━━ Supplied entries

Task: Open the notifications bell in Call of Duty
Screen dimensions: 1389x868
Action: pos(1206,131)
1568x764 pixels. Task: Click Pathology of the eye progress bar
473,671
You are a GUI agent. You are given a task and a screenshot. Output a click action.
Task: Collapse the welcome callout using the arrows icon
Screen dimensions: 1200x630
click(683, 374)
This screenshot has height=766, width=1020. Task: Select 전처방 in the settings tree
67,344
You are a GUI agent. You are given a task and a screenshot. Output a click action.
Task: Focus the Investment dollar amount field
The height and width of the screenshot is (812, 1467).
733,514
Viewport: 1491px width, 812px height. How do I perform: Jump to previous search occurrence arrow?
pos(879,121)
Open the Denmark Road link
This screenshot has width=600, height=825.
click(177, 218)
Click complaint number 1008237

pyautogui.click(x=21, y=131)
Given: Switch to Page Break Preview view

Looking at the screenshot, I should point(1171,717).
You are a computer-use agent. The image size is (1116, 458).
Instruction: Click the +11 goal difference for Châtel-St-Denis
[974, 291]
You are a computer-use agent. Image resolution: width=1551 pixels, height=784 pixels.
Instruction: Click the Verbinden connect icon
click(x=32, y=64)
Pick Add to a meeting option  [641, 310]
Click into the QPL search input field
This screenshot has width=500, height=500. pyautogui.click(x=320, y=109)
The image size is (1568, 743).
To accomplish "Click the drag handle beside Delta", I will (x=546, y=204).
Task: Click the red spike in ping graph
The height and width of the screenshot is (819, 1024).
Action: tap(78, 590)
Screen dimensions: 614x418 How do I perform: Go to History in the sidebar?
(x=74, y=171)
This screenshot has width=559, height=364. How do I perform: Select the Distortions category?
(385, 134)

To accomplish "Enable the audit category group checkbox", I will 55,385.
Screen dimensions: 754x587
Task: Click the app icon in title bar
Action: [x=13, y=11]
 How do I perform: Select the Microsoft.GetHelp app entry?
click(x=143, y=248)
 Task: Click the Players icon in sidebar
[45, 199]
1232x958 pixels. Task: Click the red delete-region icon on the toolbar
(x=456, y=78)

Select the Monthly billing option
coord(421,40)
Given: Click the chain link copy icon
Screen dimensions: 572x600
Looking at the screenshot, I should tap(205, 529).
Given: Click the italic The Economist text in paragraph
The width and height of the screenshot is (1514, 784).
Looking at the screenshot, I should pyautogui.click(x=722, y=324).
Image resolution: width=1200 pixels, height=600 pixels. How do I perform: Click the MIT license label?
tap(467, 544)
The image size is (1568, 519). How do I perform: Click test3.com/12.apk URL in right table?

━━━━

## Instructions to follow
The data must be duplicated exactly, with nothing left out.

## Solution to this problem
Task: Open the notifications bell in Call of Duty
Screen dimensions: 1389x868
Action: pos(1206,131)
1568x764 pixels. Task: Click Pathology of the eye progress bar
473,671
You are a GUI agent. You are given a task and a screenshot. Output a click action.
Task: Collapse the welcome callout using the arrows icon
Screen dimensions: 1200x630
click(683, 374)
This screenshot has height=766, width=1020. Task: Select 전처방 in the settings tree
67,344
You are a GUI agent. You are given a task and a screenshot. Output a click action.
Task: Focus the Investment dollar amount field
The height and width of the screenshot is (812, 1467).
733,514
Viewport: 1491px width, 812px height. How do I perform: Jump to previous search occurrence arrow?
pos(879,121)
Open the Denmark Road link
This screenshot has width=600, height=825.
click(177, 218)
Click complaint number 1008237

pyautogui.click(x=21, y=131)
Given: Switch to Page Break Preview view

Looking at the screenshot, I should point(1171,717).
You are a computer-use agent. The image size is (1116, 458).
Instruction: Click the +11 goal difference for Châtel-St-Denis
[974, 291]
You are a computer-use agent. Image resolution: width=1551 pixels, height=784 pixels.
Instruction: Click the Verbinden connect icon
click(x=32, y=64)
Pick Add to a meeting option  [641, 310]
Click into the QPL search input field
This screenshot has width=500, height=500. pyautogui.click(x=320, y=109)
The image size is (1568, 743).
To accomplish "Click the drag handle beside Delta", I will (x=546, y=204).
Task: Click the red spike in ping graph
The height and width of the screenshot is (819, 1024).
Action: tap(78, 590)
Screen dimensions: 614x418 How do I perform: Go to History in the sidebar?
(x=74, y=171)
This screenshot has width=559, height=364. How do I perform: Select the Distortions category?
(385, 134)

To accomplish "Enable the audit category group checkbox", I will 55,385.
Screen dimensions: 754x587
Task: Click the app icon in title bar
Action: [x=13, y=11]
 How do I perform: Select the Microsoft.GetHelp app entry?
click(x=143, y=248)
 Task: Click the Players icon in sidebar
[45, 199]
1232x958 pixels. Task: Click the red delete-region icon on the toolbar
(x=456, y=78)

Select the Monthly billing option
coord(421,40)
Given: Click the chain link copy icon
Screen dimensions: 572x600
Looking at the screenshot, I should tap(205, 529).
Given: Click the italic The Economist text in paragraph
The width and height of the screenshot is (1514, 784).
Looking at the screenshot, I should pyautogui.click(x=722, y=324).
Image resolution: width=1200 pixels, height=600 pixels. How do I perform: Click the MIT license label?
tap(467, 544)
The image size is (1568, 519). How do I perform: Click test3.com/12.apk URL in right table?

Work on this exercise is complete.